### Exercise details
What you write must match, character for character, the lines from the one with "Where should I click to: Tap" down to the one with "Where should I click to: Download" in the listing below, minus its pictures.

### Input for this task
****************************************
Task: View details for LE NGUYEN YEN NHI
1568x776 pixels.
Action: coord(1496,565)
****************************************
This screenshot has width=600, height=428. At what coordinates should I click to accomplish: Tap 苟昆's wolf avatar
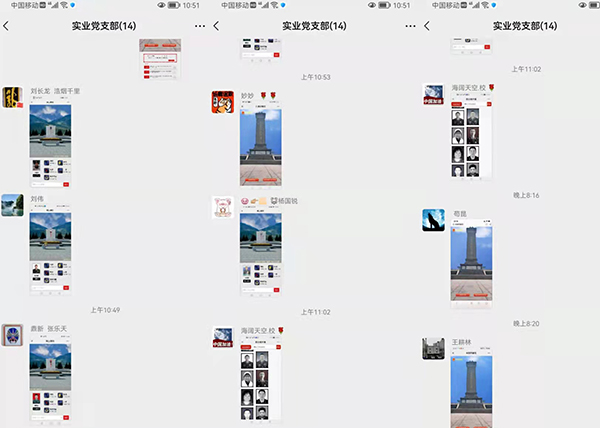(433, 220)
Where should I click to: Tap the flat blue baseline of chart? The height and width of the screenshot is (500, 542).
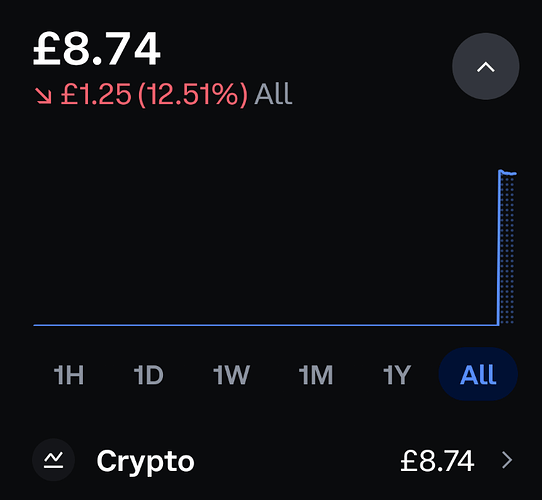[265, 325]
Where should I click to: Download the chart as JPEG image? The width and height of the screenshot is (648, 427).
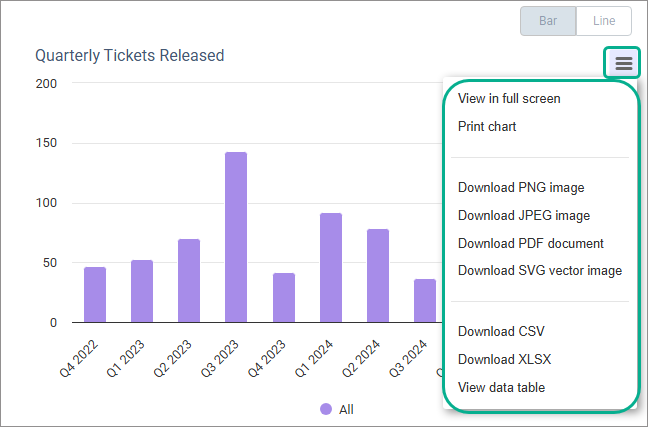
****************************************
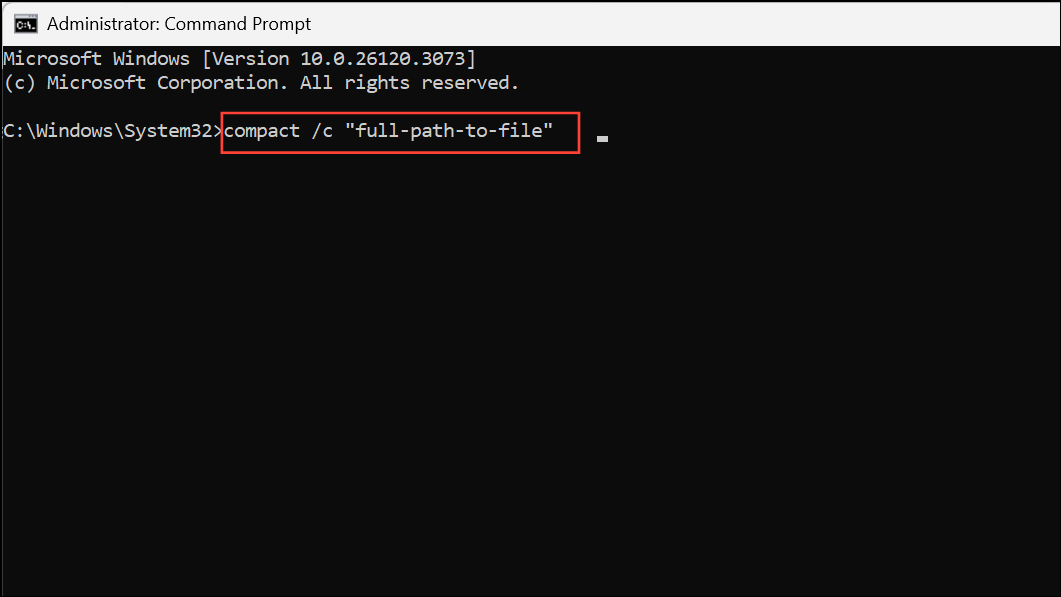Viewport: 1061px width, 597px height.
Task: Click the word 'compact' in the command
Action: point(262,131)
****************************************
### The answer
Where should I click to: Tap the flat blue baseline of chart? The height and width of the screenshot is (500, 542).
[265, 325]
Where should I click to: Download the chart as JPEG image? The width and height of the screenshot is (648, 427).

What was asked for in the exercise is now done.